### Document extract
- - - -

15th October 2010 (Friday)

Experiment activities: Mostly user jobs in the morning, reconstruction of new data taken yesterday was not problematic.

New GGUS (or RT) tickets:

  • T0: 0
  • T1: 1
  • T2: 0

Issues at the sites and services

  • T0
    • none
  • T1 site issues:
    • RAL: staging input files failing this morning (GGUS:63140). Everything seems ok now. RAL share first reduced to 0 and then put back to its original value.

14th October 2010 (Thursday)

Experiment activities: Data taking. Mostly user jobs in the morning, reconstruction of new data to start.

New GGUS (or RT) tickets:

  • T0: 0
  • T1: 0
  • T2: 0

Issues at the sites and services

  • T0
    • none
  • T1 site issues:
    • IN2P3: disk server still down at IN2P3. Affecting merge and user jobs. Requested list of files.

13th October 2010 (Wednesday)

Experiment activities: Mostly user and MC jobs

New GGUS (or RT) tickets:

  • T0: 0
  • T1: 2
  • T2: 0

Issues at the sites and services

  • T0
    • none
  • T1 site issues:
    • IN2P3: Files unavailable (GGUS:63024): disk server down?

- - - -

### Dataset content

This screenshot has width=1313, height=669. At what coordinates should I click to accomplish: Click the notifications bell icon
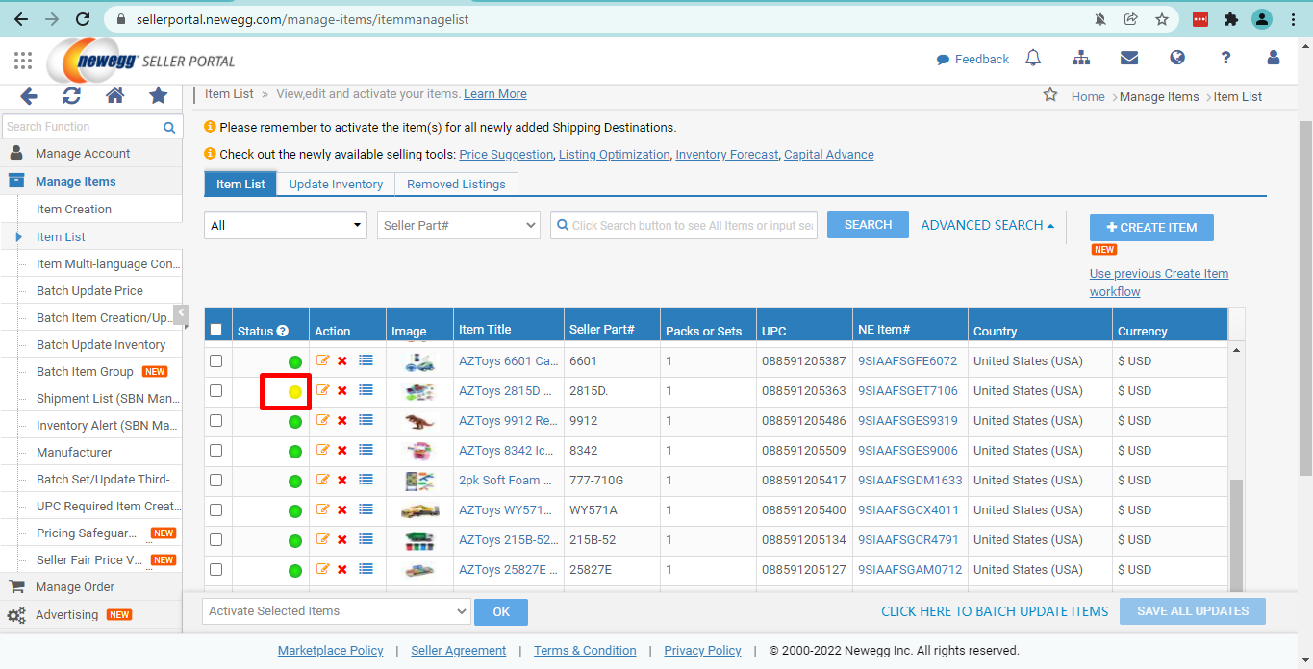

- - - -

### Problems
1. Reproduce the part of the site operations log between "Experiment activities: Data" and "list of files.", inclusive.
2. Summarize the site operations log in three sentences.
3. Pick up the site operations log where it stops and continue writing it.

### Expected answers
1.
Experiment activities: Data taking. Mostly user jobs in the morning, reconstruction of new data to start.

New GGUS (or RT) tickets:

  • T0: 0
  • T1: 0
  • T2: 0

Issues at the sites and services

  • T0
    • none
  • T1 site issues:
    • IN2P3: disk server still down at IN2P3. Affecting merge and user jobs. Requested list of files.

2. On 13 October 2010, activity was mostly user and MC jobs, two new T1 tickets were opened, and files at IN2P3 were unavailable because a disk server was possibly down. On 14 October, during data taking, that disk server at IN2P3 was still down and was affecting merge and user jobs. On 15 October, reconstruction of the new data caused no problems, and one new T1 ticket was opened because staging input files failed at RAL, though everything seemed ok afterward and RAL's share was reduced to 0 and then restored.

3.
    • IN2P3: problems in accessing the LHCb_RDST and LHCb_RAW (GGUS:63008). Possibly related with the other ticket.
    • IN2P3: few jobs went to buggy kernel WNs: seg fault. Ticket was closed few days ago, reported internally.
    • RAL: share have been pur back to its original value. HammerCloud stress test.
    • SARA: ce-sft-job SAM test failures observed (condorG queue error). Seems ok now.

12th October 2010 (Tuesday)

Experiment activities: During last night took 2pb-1 data but some datasets were not sent to offline. Production validation did not start yet due to a bug in Davinci option files. Expected to start in the afternoon.

New GGUS (or RT) tickets:

  • T0: 0
  • T1: 0
  • T2: 0

Issues at the sites and services

  • T0
    • none
  • T1 site issues:
    • SARA: Request to open port 1521 of the Oracle ConditionDB listener to subnets of the WN at all T1's as per VO Id Card request (GGUS:62971). For the time being the SARA DB is banned. All the jobs at SARA/NIKHEF will use the CERN DB.
    • RAL: found many files reporting 0 checksum, also not being accessible via ROOT (GGUS:61532). Problem will be fixed in the afternoon. LHCb need to understand the root cause of this inconsistency on size and locality. In the mean time, in order to re-enable RAL in the production mask a validation stress test is being setup with Hammer Cloud.
    • RAL: SAM tests for SRM (both DIRAC and gfal unit tests) failing (GGUS:62893). It was an overload issue due to a concurrent backup of DB.
    • IN2P3 : Still issues with shared area (GGUS:59880 and GGUS:62800)

11th October 2010 (Monday)

Experiment activities: Mostly User jobs, no new data. Starting now a validating activity.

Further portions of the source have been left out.